Saraf optikus : kumpulan jutaan serat saraf yang membawa pesan visuil dari retina ke otak.

Humor aqueus : cairan jernih dan encer yang mengalir diantara lensa dan kornea (mengisi segmen anterior mata), serta merupakan sumber makanan bagi lensa dan kornea; dihasilkan oleh prosesus siliaris.

Humor vitreus : gel transparan yang terdapat di belakang lensa dan di depan retina (mengisi segmen posterior mata).

Bola mata terbagi menjadi 2 bagian, masing-masing terisi oleh cairan:

1. Segmen anterior : mulai dari kornea sampai lensa, berisi humor aqueus yang merupakan sumber energi bagi struktur mata di dalamnya. Segmen anterior sendiri terbagi menjadi 2 bagian (bilik anterior : mulai dari kornea sampai iris, dan bilik posterior : mulai dari iris sampai lensa). Dalam keadaan normal, humor aqueus dihasilkan di bilik posterior, lalu melewati pupil masuk ke bilik anterior kemudian keluar dari bola mata melalui saluran yang terletak ujung iris.(5)

2. Segmen posterior : mulai dari tepi lensa bagian belakang sampai ke retina, berisi humor vitreus yang membantu menjaga bentuk bola mata.(5)

Apparatus Lakrimalis

Kompleks lakrimalis terdiri atas glandula lakrimalis, glandula lakrimalis aksesori, kanalikuli, sakus lakrimalis, dan duktus nasolakrimalis.

Glandula lakrimalis terdiri atas struktur berikut ini :

1. Bagian orbita berbentuk kenari yang terletak di dalam fossa lakrimalis di segmen temporal atas anterior dari orbita, dipisahkan dari bagian palpebra oleh kornu lateralis dari muskulus levator palpebrae.

2. Bagian palpebra yang terletak lebih kecil terletak tepat di atas segmen temporal dari forniks konjungtiva superior. Duktus sekretorius lakrimalis, yang bermuara melalui kira-kira sepuluh lubang kecil, menghubungkan bagian orbital dan palpebral glandula lakrimlis degan forniks konjungtiva superior. Pembuangan bagian palpebra dari kelenjar memutuskan semua saluran penghubung dan dengan demikian mencegah kelenjar itu bersekresi.

(Gambar 5. Anatomi Sistem Lakrimalis)

Glandula lakrimalis aksesori (glandula Krause dan Wolfring) terletak di dalam substansia propria di konjungtiva palpebra.
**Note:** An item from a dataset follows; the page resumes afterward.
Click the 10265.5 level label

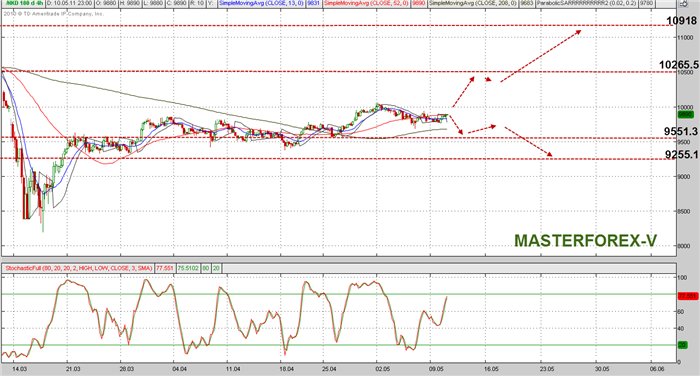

Air mata mengalir dari lacuna lakrimalis melalui punktum superior dan inferior dan kanalikuli ke sakus lakrimalis, yang terletak di dalam fossa lakrimalis. Duktus nasolakrimalis berlanjut ke bawah dari sakus dan bermuara ke dalam meatus inferior dari rongga nasal, lateral terhadap turbinatum inferior. Air mata diarahkan ke dalam punktum oleh isapan kapiler dan gaya berat dan berkedip. Kekuatan gabungan dari isapan kapiler dalam kanalikuli, gaya berat, dan kerja memompa dari otot Horner, yang merupakan perluasan muskulus orbikularis okuli ke titik di belakang sakus lakrimalis, semua cenderung meneruskan aliran air mata ke bawah melalui duktus nasolakrimalis ke dalam hidung.(6)
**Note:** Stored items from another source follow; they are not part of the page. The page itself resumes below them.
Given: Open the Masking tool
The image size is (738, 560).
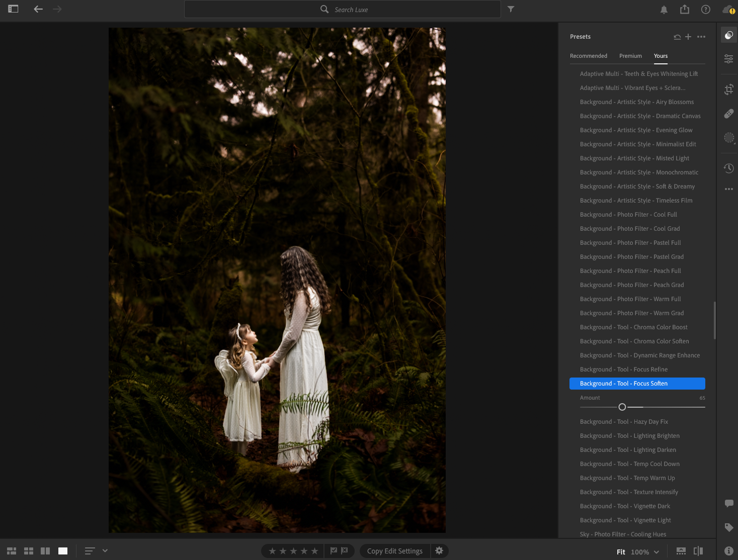Looking at the screenshot, I should coord(728,138).
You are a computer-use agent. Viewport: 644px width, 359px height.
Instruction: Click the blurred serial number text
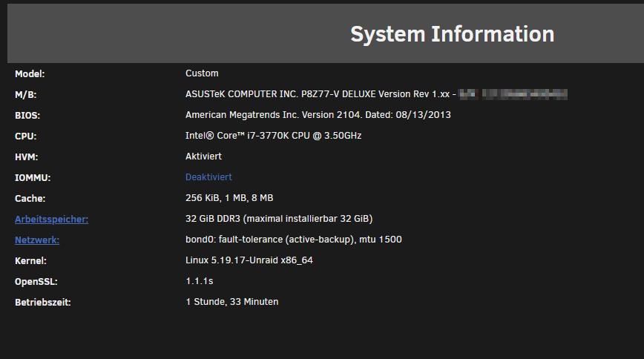(x=513, y=94)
Gambar 6. Sistem Ekskresi Lakrimalis

Otot, Saraf, dan Pembuluh Darah Mata

Mata mempunyai otot, saraf serta pembuluh darah. Beberapa otot bekerja sama menggerakkan mata. Setiap otot dirangsang oleh saraf kranial tertentu. Tulang orbita yang melindungi mata juga mengandung berbagai saraf lainnya, yaitu:

Saraf optikus membawa gelombang saraf yang dihasilkan di dalam retina ke otak

Saraf lakrimalis merangsang pembentukan air mata oleh kelenjar air mata

Saraf lainnya menghantarkan sensasi ke bagian mata yang lain dan merangsang otot pada tulang orbita.
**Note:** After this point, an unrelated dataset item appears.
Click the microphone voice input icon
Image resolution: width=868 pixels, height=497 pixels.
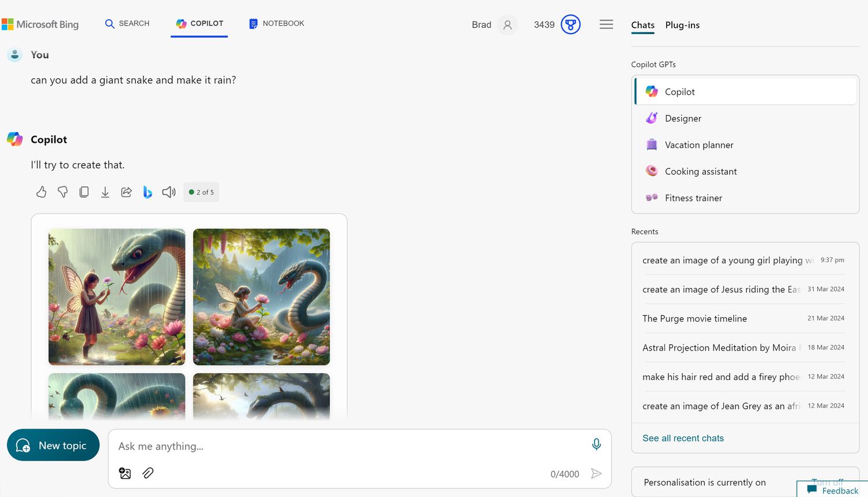click(x=596, y=444)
Arteri oftalmika dan arteri retinalis menyalurkan darah ke mata kiri dan mata kanan, sedangkan darah dari mata dibawa oleh vena oftalmika dan vena retinalis. Pembuluh darah ini masuk dan keluar melalui mata bagian belakang.(5)

Otot-otot Penggerak Bola Mata

Kelopak mata tertutup jika otot orbicularis oculi berkontraksi dan otot levator palpebra berelaksasi. Kelopak mata terbuka jika otot levator palpebra yang dipersarafi oleh N. III berkontraksi sehingga mengangkat kelopak mata atas.

Bola mata digerakkan oleh M. Obliquus superior yang dipersarafi oleh N. IV untuk melihat ke bawah dan lateral; M. Obliquus inferior yang dipersarafi oleh N. III untuk melihat ke atas dan lateral; M. Rectus medial yang dipersarafi oleh N.III untuk melihat ke arah medial; M. Rectus lateralis yang dipersarafi N. VI untuk melihat kearah lateral; M. Rectus superior yang dipersarafi oleh N.III untuk melihat ke atas dan medial; M. Rectus inferior yang dipersarafi N.III untuk melihat kebawah dan medial.(4)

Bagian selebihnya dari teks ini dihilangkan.